*PROMPT*. Locate the line containing "Reload the page" in the entries below, then retype it and every later line exactly, leaving out pictures.

Saved entries:
┏━━

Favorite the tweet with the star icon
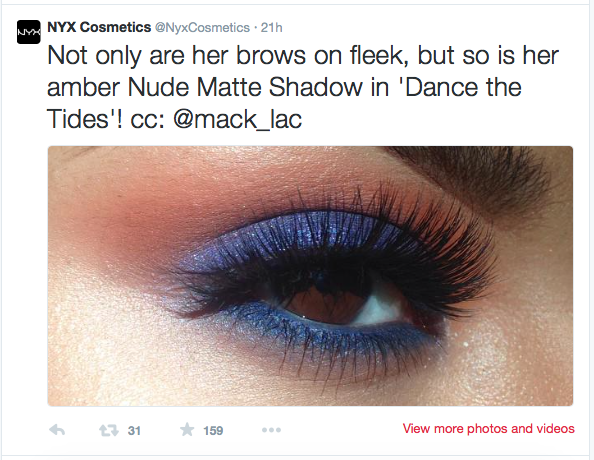 pyautogui.click(x=187, y=430)
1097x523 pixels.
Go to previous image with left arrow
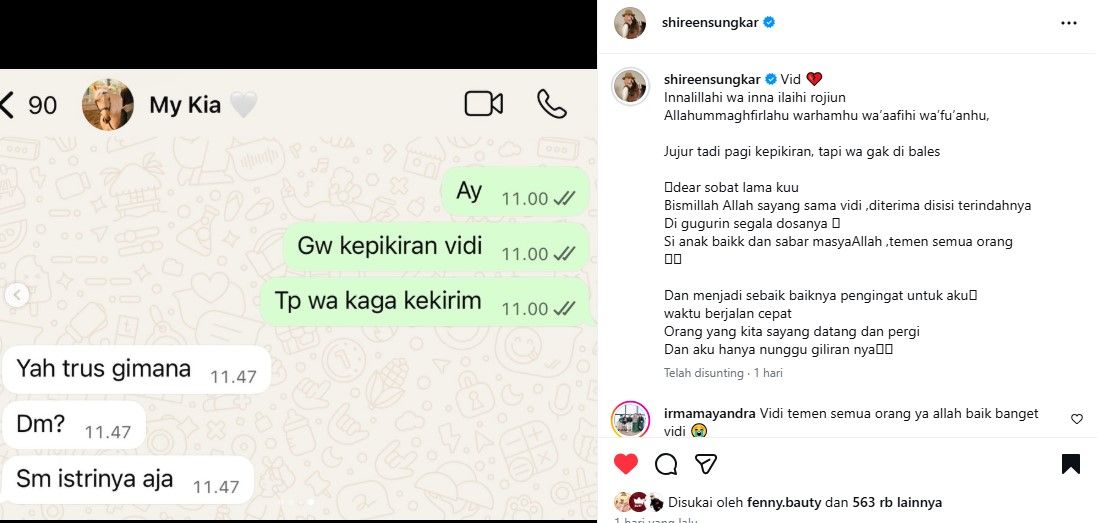click(17, 295)
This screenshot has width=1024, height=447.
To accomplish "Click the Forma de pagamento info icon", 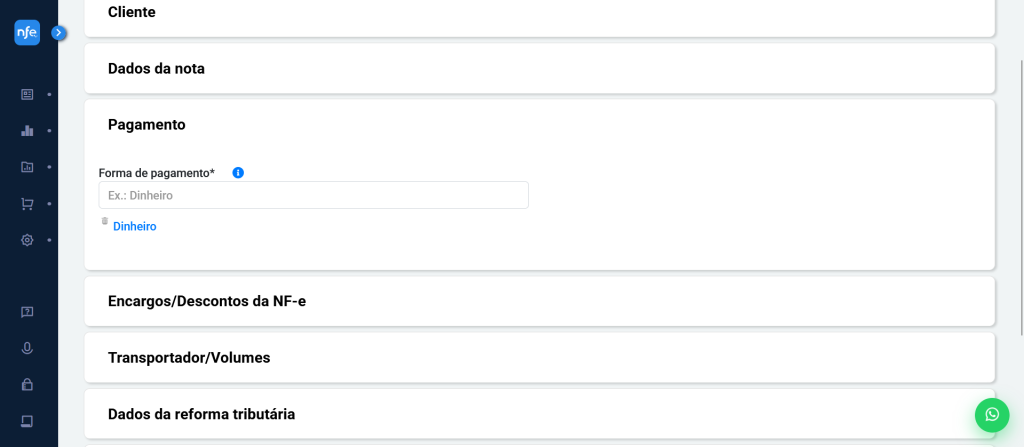I will point(238,173).
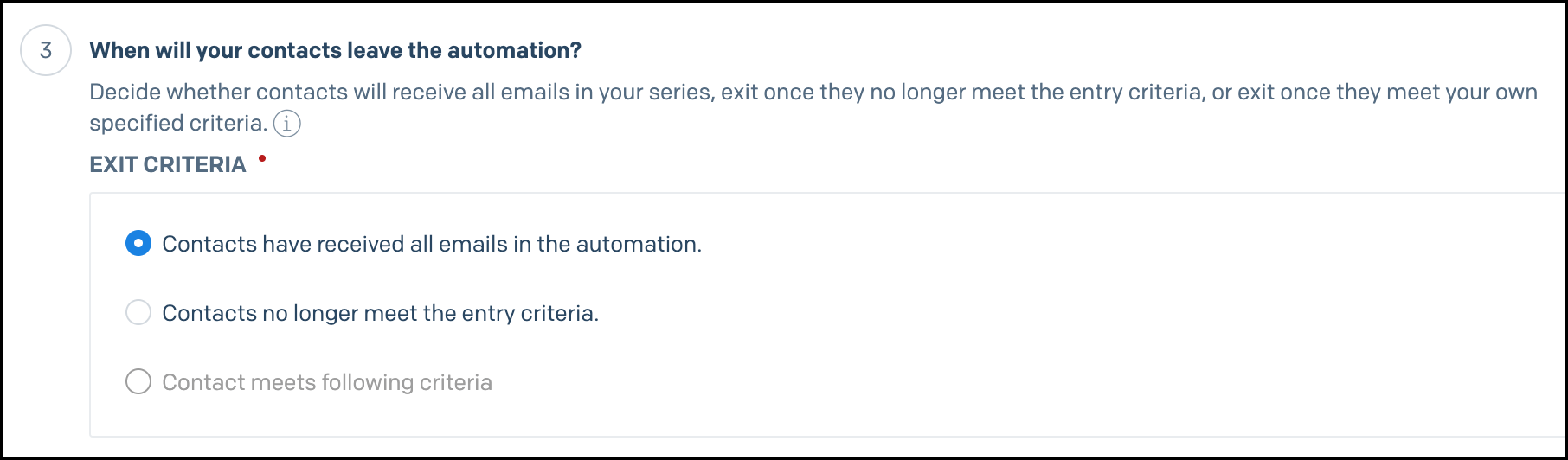Screen dimensions: 1568x460
Task: Select "Contacts have received all emails" radio button
Action: pos(138,244)
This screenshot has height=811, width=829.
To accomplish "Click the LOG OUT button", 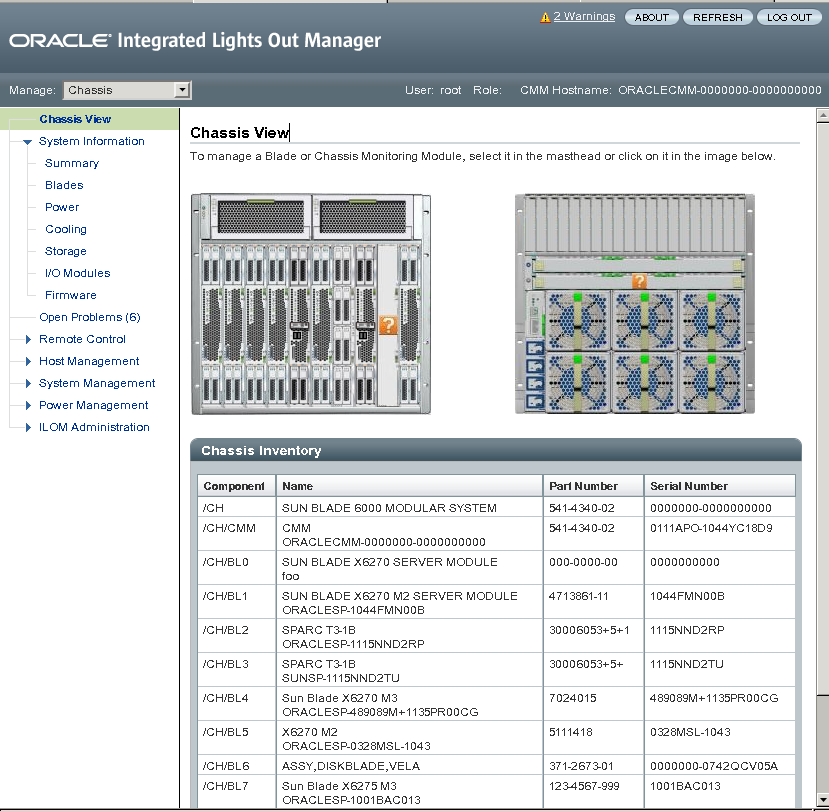I will point(788,17).
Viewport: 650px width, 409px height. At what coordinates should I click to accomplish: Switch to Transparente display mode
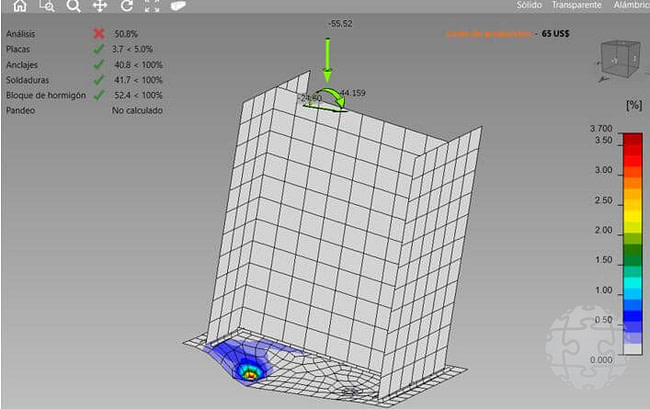(576, 5)
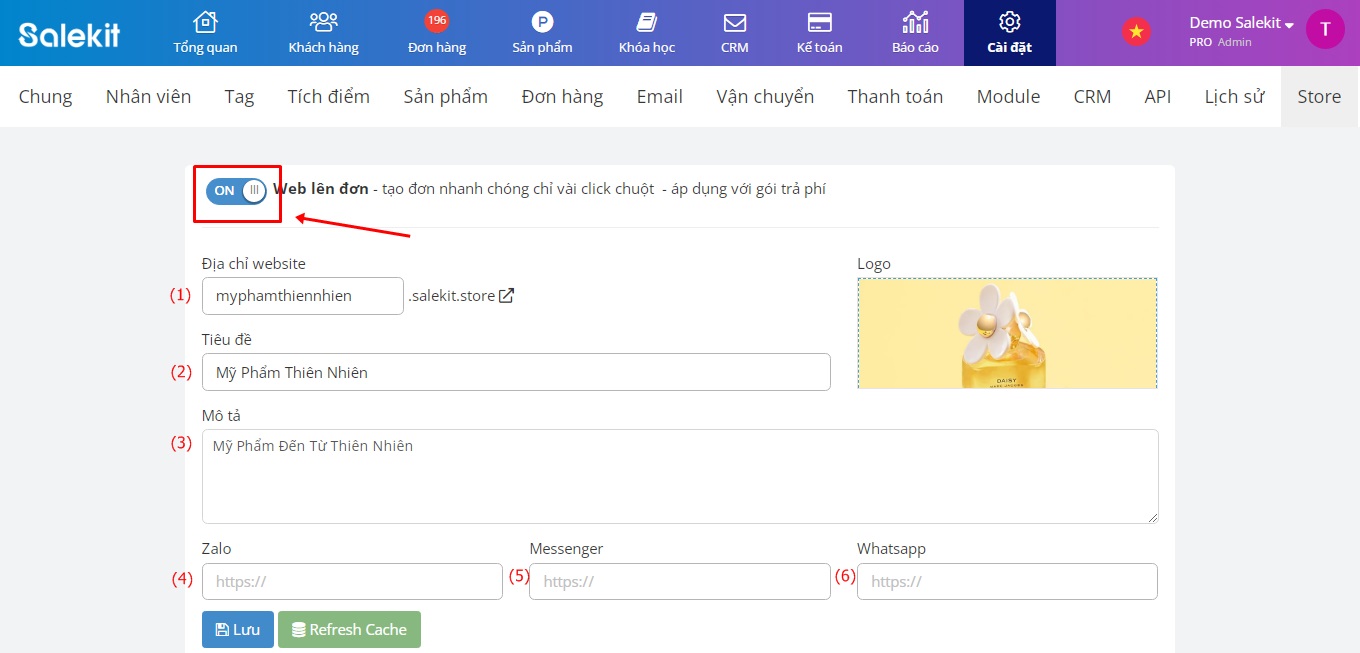Switch to the Nhân viên tab
This screenshot has width=1360, height=653.
(x=148, y=96)
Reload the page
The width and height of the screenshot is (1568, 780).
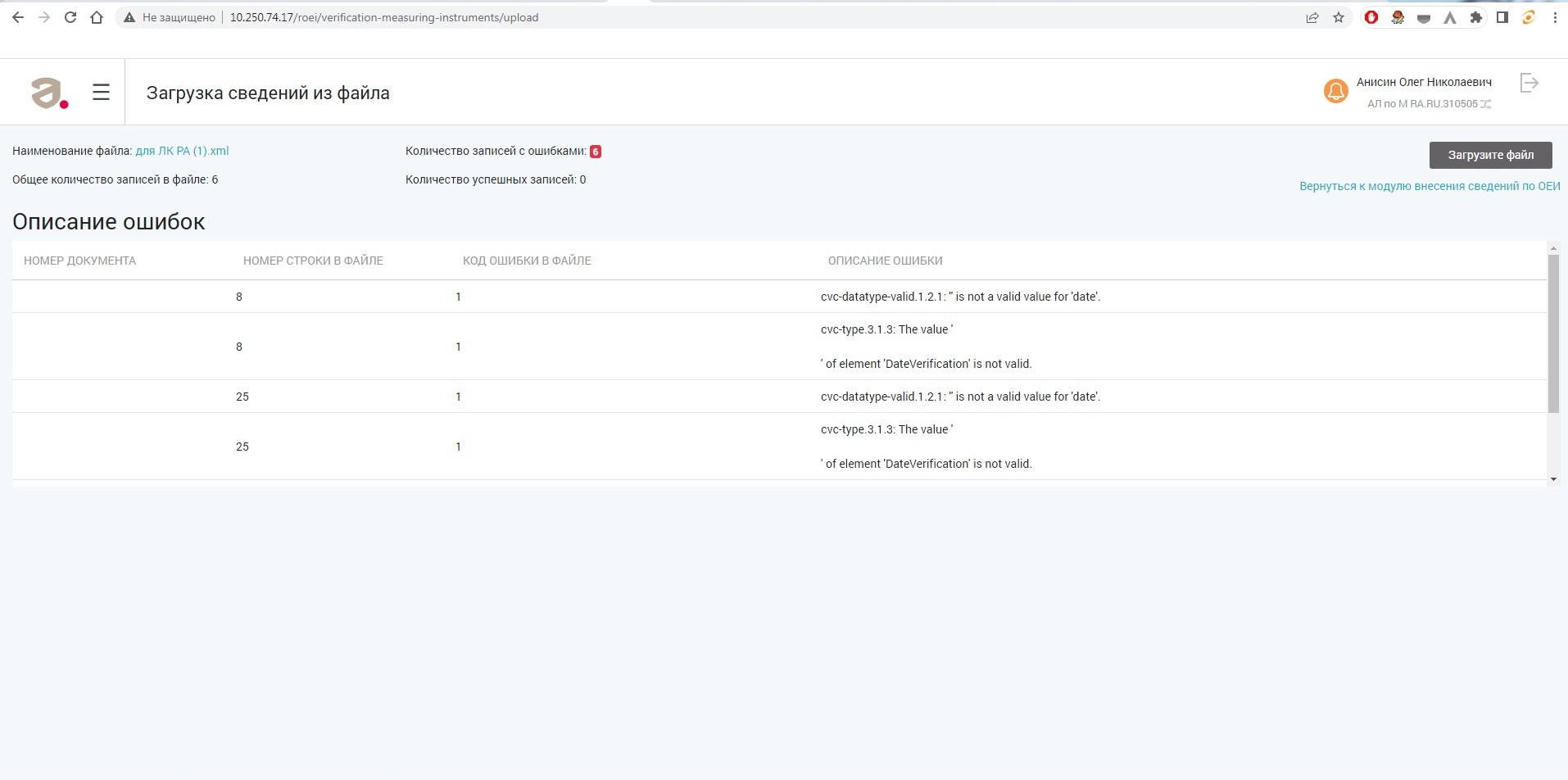tap(70, 17)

┗━━

*REPLY TO THE TASK*.
Reload the page
The width and height of the screenshot is (1568, 780).
tap(70, 17)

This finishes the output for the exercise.